Also known as Chilean sweet-cicely, common sweet cicely is a perennial wildflower with one or two slender, erect stems which are commonly branched above from 30-80 cm high. The stems and leaves are typically glabrous, or may also consist of numerous minute, stiff hairs. The basal leaves are twice ternate, the leaflets broadly ovate and deeply toothed, incised or parted. The base of the leaflets are triangular to heart-shaped. The blades of the leaflets range from 2-7 cm long and 1.5-5 cm wide and are more or less pubescent along the veins and petioles. The stem leaves are few and reduced in size.

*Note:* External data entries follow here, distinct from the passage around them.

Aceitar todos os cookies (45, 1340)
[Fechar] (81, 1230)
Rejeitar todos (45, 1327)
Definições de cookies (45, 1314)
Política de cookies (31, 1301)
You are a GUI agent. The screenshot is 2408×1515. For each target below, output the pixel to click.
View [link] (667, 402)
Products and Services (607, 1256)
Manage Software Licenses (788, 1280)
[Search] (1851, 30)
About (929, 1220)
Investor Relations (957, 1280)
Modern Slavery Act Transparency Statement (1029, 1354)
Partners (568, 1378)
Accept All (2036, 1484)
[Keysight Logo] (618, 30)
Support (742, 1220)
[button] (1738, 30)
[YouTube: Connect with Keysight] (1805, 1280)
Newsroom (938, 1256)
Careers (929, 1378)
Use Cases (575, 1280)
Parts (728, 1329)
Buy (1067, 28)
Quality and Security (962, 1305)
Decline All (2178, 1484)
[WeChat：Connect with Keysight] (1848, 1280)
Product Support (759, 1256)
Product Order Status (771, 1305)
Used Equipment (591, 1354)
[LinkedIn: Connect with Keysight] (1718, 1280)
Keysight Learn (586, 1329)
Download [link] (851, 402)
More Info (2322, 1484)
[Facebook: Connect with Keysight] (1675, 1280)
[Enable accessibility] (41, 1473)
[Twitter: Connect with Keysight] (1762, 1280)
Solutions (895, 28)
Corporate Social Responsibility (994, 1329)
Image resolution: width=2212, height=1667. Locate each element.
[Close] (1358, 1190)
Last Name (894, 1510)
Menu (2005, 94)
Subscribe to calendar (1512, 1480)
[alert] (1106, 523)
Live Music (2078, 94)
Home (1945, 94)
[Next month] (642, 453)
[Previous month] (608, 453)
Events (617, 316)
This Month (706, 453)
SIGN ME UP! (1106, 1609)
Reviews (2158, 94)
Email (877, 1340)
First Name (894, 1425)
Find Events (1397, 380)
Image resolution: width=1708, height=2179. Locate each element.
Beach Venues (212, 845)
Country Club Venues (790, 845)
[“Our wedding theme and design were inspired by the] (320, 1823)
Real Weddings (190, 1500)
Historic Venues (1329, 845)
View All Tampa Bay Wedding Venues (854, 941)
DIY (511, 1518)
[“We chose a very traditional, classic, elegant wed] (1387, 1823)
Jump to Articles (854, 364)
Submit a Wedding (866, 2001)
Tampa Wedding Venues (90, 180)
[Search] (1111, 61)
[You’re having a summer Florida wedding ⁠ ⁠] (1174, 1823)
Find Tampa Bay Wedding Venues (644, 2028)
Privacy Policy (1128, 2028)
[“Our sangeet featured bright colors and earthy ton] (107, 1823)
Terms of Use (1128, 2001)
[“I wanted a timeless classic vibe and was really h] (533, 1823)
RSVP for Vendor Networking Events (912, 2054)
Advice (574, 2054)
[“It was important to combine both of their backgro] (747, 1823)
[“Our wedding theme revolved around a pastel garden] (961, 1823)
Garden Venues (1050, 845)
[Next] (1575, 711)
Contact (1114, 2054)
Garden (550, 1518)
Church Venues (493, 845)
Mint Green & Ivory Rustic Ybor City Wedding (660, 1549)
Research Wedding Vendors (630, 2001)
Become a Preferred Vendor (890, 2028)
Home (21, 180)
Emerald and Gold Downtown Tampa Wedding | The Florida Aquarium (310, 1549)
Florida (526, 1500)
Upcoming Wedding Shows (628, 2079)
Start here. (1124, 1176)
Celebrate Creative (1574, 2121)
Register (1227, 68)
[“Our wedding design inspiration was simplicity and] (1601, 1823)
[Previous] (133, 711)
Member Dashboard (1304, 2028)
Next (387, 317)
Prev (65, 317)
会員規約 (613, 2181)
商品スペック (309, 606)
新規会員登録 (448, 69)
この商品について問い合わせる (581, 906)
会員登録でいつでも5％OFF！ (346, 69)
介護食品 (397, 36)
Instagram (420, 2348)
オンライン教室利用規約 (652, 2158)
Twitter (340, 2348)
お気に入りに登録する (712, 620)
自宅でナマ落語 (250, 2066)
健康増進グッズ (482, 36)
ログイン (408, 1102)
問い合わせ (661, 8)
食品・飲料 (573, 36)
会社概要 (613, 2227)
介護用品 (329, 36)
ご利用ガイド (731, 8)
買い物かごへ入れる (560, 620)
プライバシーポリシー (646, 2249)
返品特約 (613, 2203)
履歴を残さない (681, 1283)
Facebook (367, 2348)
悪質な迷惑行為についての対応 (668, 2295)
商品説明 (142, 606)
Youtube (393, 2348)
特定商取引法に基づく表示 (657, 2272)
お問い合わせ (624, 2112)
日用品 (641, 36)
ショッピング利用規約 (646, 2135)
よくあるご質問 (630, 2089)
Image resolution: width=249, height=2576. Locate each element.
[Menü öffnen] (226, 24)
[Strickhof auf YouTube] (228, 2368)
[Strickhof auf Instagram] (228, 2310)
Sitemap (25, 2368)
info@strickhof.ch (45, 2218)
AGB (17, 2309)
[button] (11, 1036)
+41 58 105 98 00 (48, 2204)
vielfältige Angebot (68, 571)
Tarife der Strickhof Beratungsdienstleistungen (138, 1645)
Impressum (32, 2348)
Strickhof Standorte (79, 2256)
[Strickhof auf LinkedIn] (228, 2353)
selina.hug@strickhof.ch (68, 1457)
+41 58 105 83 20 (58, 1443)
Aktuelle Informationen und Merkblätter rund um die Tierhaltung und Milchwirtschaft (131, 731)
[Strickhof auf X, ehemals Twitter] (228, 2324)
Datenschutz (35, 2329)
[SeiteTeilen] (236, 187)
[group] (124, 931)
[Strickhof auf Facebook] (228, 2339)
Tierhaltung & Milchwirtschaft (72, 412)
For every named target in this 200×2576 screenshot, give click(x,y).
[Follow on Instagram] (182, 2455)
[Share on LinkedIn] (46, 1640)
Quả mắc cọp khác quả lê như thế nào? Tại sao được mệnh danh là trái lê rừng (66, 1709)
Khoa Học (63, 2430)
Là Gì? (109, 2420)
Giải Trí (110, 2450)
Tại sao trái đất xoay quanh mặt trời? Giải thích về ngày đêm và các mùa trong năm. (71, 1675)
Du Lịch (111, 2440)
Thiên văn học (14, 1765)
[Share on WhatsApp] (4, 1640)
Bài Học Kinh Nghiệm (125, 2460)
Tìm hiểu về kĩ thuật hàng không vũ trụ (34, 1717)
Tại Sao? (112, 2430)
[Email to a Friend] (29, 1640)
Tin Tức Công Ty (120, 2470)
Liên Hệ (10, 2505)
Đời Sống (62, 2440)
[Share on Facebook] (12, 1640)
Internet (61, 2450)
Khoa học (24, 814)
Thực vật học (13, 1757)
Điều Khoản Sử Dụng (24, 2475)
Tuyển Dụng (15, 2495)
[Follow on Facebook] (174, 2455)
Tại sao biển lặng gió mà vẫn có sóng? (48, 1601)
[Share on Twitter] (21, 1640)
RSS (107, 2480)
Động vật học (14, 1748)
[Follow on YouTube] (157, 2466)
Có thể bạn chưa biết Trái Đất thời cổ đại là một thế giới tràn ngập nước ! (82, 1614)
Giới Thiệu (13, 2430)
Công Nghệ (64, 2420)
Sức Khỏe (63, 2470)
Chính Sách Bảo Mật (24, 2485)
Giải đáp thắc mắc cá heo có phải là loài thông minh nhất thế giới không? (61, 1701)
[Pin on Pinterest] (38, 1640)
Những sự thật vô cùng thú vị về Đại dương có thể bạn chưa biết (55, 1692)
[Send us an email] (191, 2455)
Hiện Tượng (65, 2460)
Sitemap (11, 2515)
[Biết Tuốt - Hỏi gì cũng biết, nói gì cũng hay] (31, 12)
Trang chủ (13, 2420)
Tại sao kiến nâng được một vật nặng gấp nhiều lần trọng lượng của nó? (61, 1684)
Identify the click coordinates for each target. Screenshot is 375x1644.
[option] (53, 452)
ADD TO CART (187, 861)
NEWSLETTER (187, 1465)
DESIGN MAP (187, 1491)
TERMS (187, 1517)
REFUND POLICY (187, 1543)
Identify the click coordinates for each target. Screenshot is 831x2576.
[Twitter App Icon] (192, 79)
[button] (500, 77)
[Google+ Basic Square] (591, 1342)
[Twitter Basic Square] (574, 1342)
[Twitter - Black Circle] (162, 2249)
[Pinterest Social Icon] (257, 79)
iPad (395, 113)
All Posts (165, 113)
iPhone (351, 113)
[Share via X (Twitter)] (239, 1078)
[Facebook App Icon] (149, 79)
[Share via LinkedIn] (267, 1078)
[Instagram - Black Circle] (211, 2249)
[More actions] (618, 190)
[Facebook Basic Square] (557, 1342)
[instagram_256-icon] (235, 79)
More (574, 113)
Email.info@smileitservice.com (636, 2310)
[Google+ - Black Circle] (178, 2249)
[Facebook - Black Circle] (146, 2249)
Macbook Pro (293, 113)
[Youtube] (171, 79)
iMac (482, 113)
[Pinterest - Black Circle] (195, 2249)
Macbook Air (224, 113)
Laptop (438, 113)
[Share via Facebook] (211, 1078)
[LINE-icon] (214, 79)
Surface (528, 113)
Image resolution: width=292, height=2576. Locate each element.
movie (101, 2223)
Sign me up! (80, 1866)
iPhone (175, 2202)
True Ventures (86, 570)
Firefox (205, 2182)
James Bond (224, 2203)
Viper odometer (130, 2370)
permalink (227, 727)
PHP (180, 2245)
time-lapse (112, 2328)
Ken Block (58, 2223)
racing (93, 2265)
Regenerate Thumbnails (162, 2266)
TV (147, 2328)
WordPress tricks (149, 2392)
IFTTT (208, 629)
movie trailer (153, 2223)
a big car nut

The inflorescence consists of one to several umbels, each having 3-8 ascending to ascending-spreading rays from 3-9 cm long. The pedicels below each flower are 8-25 mm long. Bracts are typically missing from both the base of the umbel and umbellets. The petals are white or greenish-white. The fruits are covered with bristly hairs at the base and onto the body of the fruit. The tip of the fruit is noticeably narrowed to a narrow beak 1-2 mm long while the base is tapered gradually to the pedicel. The fruits are 12-22 mm long.
Common sweet cicely may be found in woodlands and along streams from the lowlands and foothills up to elevations of 3000m in the mountains at the southern extent of its range.
Common sweet cicely may be found from southern Alaska south to California on both sides of the Cascade and Sierra Nevada mountains and east to the Rocky Mts from Colorado south to Arizona and New Mexico. It may found eastward in South Dakota and also from Wisconsin and Michigan east to Ontario Newfoundland and northern New Hampshire. It is also native to Chile and Argentina.